10 Oat & Honey

Now that my ulcerated leg is nearly better I need a new baking plan. I’m not going back to 40+ large loaves at a time and I’m abandoning the mixer – hauling out kilos of dough from floor level is gut-wrenching. So I’m experimenting with baking 10 loaves per week, just one dough instead of a variety. Ten loaves because I can hand-mix that many and ten is my oven capacity so that’s just a single bake. Remains to be seen how my customers take it. Some weeks it will be a mad scramble for a loaf and others I shall be using my powers of persuasion. First week: Oat and Honey.

I converted Oat & Honey from a yeasted recipe several years ago. Some formulas take more converting than others and this one was about top of the scale for the tinkering and adjustments it needed to get it right. Formula here.

As with a lot of baking equipment you don’t need the pukka stuff – this couche is just a length of heavy cotton bought on a market and I’ve been using it for a dozen years.
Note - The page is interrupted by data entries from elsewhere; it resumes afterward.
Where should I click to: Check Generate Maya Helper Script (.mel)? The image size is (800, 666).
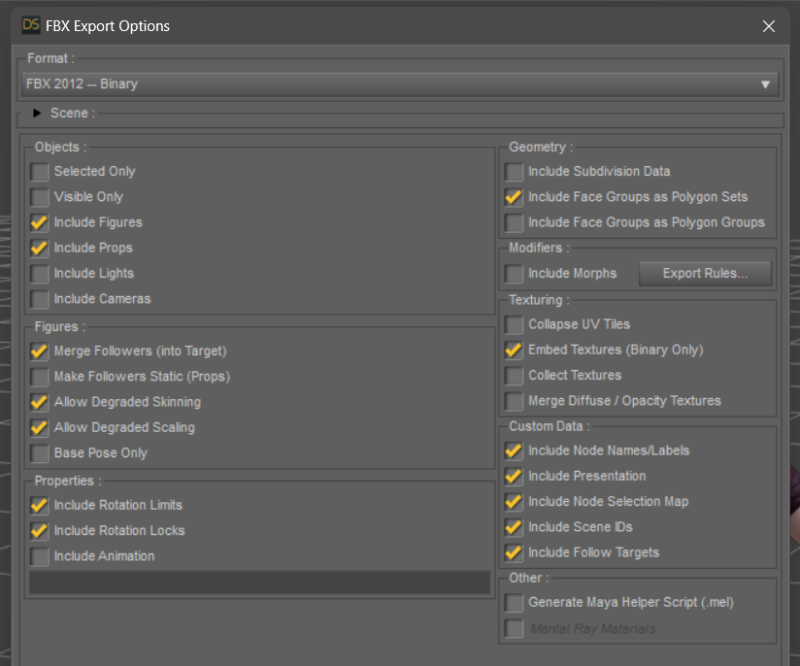click(x=514, y=603)
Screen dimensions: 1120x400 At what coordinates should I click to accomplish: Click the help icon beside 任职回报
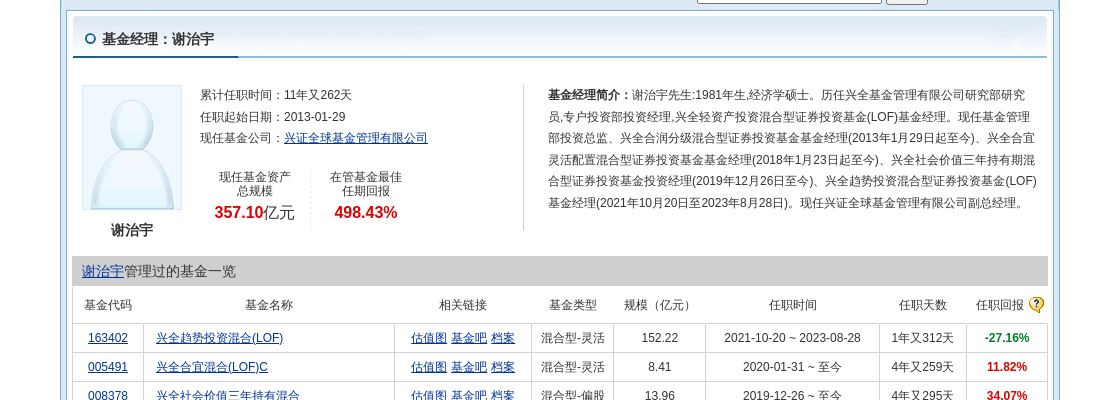point(1036,305)
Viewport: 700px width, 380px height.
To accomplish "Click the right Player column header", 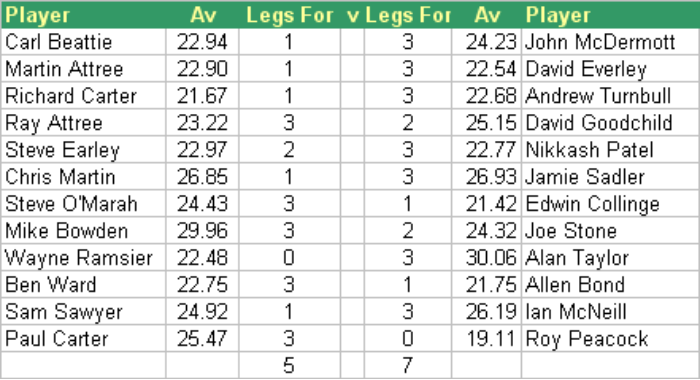I will [x=610, y=15].
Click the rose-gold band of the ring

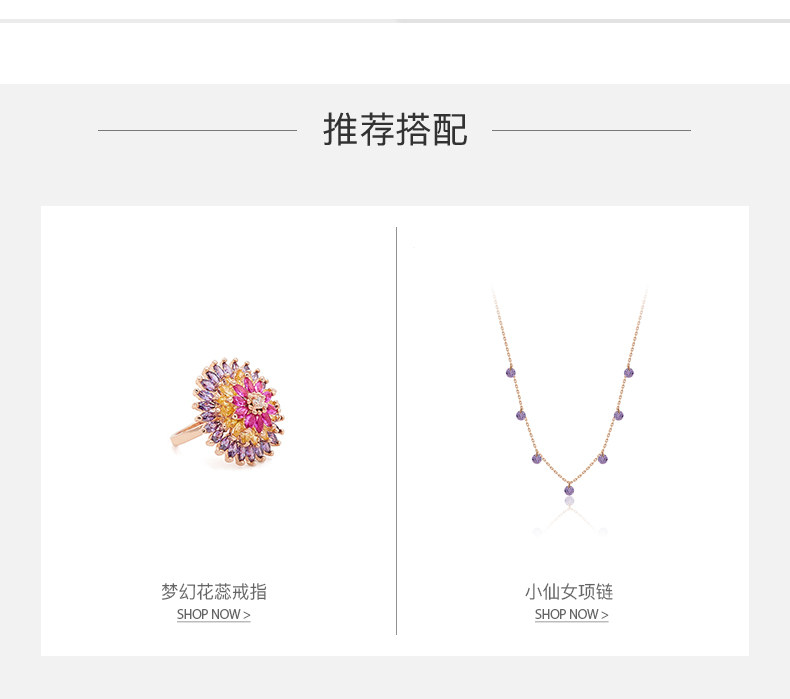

Coating the doughs with oats is simple when you know how. You need two trays one containing a wet tea towel and the other the oats. Roll the shaped dough on the tea towel and then in the oats. They stick well, but still expect them to get everywhere and again when you cut the bread. It’s worth it for the taste and the appearance of the loaves.

Beautiful, but it still looks a bit sparse when, in the past, I’ve baked up to 90 loaves in a day in this little kitchen.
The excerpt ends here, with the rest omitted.